* Übungsaufgaben:
A – Auf welche Studie von Marvin Carlson stützt sich die Aufführungsanalyse im Textauszug?
B – Gib den Abschnitt aus dem Textauszug wortgetreu wieder, beginnend bei „In der folgenden“ und endend bei „früheren Rolleninterpretationen gemessen.“.

In der folgenden Aufführungsanalyse von Don Carlos-Inszenierungen beziehe ich mich auf die zentrale Überlegung von Marvin Carlsons Studie "The Haunted Stage. The Theatre as Memory Machine" (2001), um anhand des Don Carlos die Erinnerungsmaschine des Burgtheaters zu erforschen. Am Burgtheater ist man bei Klassikerinszenierungen immer mit einer reichen Vergangenheit konfrontiert, zu der man eine Position beziehen muss. Bei Andrea Breths Don Carlos-Inszenierung von 2004 wird sofort die Erinnerung an den Carlos von Oskar Werner (1955) und Klaus Maria Brandauer (1972) wachgerufen. Der Carlos des Philipp Hauß wird an diesen früheren Rolleninterpretationen gemessen.

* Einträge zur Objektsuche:
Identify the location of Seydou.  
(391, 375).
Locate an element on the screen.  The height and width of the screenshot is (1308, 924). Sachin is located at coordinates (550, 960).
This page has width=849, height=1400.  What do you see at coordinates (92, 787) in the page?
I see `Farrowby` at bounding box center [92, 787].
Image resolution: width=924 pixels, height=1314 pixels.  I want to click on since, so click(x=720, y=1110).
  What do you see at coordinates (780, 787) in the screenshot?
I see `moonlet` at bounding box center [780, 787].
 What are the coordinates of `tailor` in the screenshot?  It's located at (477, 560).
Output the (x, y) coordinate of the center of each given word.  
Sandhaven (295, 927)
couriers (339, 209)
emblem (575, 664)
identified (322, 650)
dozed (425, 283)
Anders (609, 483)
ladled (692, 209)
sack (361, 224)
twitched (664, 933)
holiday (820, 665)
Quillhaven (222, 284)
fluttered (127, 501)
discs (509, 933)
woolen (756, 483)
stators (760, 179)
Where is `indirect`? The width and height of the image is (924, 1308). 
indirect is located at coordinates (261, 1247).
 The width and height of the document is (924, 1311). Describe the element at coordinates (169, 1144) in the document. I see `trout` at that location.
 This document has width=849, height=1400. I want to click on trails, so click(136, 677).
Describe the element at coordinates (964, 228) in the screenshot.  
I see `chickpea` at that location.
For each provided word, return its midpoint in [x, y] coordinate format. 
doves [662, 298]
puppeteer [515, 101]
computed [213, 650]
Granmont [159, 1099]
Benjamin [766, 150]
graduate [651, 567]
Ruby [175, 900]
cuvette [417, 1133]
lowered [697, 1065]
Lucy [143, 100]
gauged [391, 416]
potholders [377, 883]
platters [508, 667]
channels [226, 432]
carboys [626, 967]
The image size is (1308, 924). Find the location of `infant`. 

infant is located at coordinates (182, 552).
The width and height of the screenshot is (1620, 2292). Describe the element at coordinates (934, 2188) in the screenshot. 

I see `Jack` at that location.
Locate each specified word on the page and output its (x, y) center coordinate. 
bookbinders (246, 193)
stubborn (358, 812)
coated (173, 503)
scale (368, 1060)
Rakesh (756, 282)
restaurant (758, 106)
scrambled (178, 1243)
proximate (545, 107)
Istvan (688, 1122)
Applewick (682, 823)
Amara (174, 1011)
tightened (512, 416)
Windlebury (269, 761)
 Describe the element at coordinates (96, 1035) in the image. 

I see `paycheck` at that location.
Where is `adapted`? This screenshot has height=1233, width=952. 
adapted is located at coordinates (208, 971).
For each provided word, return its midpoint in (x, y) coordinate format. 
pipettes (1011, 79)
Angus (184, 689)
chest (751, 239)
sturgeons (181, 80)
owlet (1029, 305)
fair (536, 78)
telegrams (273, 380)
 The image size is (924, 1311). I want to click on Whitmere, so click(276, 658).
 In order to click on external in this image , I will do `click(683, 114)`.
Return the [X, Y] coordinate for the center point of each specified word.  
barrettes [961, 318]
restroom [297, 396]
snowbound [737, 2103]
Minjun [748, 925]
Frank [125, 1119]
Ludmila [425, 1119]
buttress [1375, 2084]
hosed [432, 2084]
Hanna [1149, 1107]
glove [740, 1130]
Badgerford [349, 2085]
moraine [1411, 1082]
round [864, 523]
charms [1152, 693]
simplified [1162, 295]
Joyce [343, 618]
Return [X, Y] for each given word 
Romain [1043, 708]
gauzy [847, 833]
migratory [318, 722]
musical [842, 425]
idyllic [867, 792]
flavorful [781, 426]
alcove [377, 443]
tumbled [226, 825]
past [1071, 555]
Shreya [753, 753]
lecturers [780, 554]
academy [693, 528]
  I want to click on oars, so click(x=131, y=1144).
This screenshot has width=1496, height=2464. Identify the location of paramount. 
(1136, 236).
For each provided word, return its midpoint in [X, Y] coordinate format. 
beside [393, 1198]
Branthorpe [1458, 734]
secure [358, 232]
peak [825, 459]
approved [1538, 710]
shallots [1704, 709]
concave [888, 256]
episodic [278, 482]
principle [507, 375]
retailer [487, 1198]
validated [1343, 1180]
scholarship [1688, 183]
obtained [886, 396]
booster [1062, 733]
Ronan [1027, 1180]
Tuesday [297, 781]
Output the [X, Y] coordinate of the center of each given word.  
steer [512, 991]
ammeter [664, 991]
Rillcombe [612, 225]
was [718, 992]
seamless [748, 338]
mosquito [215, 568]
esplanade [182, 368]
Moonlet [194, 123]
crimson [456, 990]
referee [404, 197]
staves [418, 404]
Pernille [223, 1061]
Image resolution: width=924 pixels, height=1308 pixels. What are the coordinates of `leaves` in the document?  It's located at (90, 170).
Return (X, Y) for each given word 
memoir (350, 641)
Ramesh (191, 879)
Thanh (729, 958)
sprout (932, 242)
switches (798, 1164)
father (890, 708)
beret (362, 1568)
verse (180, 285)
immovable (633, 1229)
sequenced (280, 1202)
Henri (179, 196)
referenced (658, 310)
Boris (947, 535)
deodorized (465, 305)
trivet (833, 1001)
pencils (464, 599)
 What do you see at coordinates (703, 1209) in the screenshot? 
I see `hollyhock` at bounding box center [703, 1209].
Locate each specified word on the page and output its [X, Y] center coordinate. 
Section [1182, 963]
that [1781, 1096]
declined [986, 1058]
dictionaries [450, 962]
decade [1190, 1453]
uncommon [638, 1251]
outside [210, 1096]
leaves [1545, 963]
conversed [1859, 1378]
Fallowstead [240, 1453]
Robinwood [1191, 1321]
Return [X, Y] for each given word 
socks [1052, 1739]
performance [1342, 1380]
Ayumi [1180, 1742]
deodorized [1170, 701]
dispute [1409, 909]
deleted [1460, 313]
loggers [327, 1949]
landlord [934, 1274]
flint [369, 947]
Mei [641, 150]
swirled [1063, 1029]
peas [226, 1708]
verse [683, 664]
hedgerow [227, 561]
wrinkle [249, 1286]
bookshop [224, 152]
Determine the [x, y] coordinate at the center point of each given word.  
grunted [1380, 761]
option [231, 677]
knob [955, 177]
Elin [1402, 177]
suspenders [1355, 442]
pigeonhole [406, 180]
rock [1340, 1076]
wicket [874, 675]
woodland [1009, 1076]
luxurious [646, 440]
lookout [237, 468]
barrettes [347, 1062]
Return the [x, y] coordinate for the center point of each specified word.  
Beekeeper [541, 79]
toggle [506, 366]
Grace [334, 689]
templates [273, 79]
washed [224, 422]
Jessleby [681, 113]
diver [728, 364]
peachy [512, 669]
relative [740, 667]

* Lösungen:
A – Auf „The Haunted Stage. The Theatre as Memory Machine“ (2001).

B –
In der folgenden Aufführungsanalyse von Don Carlos-Inszenierungen beziehe ich mich auf die zentrale Überlegung von Marvin Carlsons Studie "The Haunted Stage. The Theatre as Memory Machine" (2001), um anhand des Don Carlos die Erinnerungsmaschine des Burgtheaters zu erforschen. Am Burgtheater ist man bei Klassikerinszenierungen immer mit einer reichen Vergangenheit konfrontiert, zu der man eine Position beziehen muss. Bei Andrea Breths Don Carlos-Inszenierung von 2004 wird sofort die Erinnerung an den Carlos von Oskar Werner (1955) und Klaus Maria Brandauer (1972) wachgerufen. Der Carlos des Philipp Hauß wird an diesen früheren Rolleninterpretationen gemessen.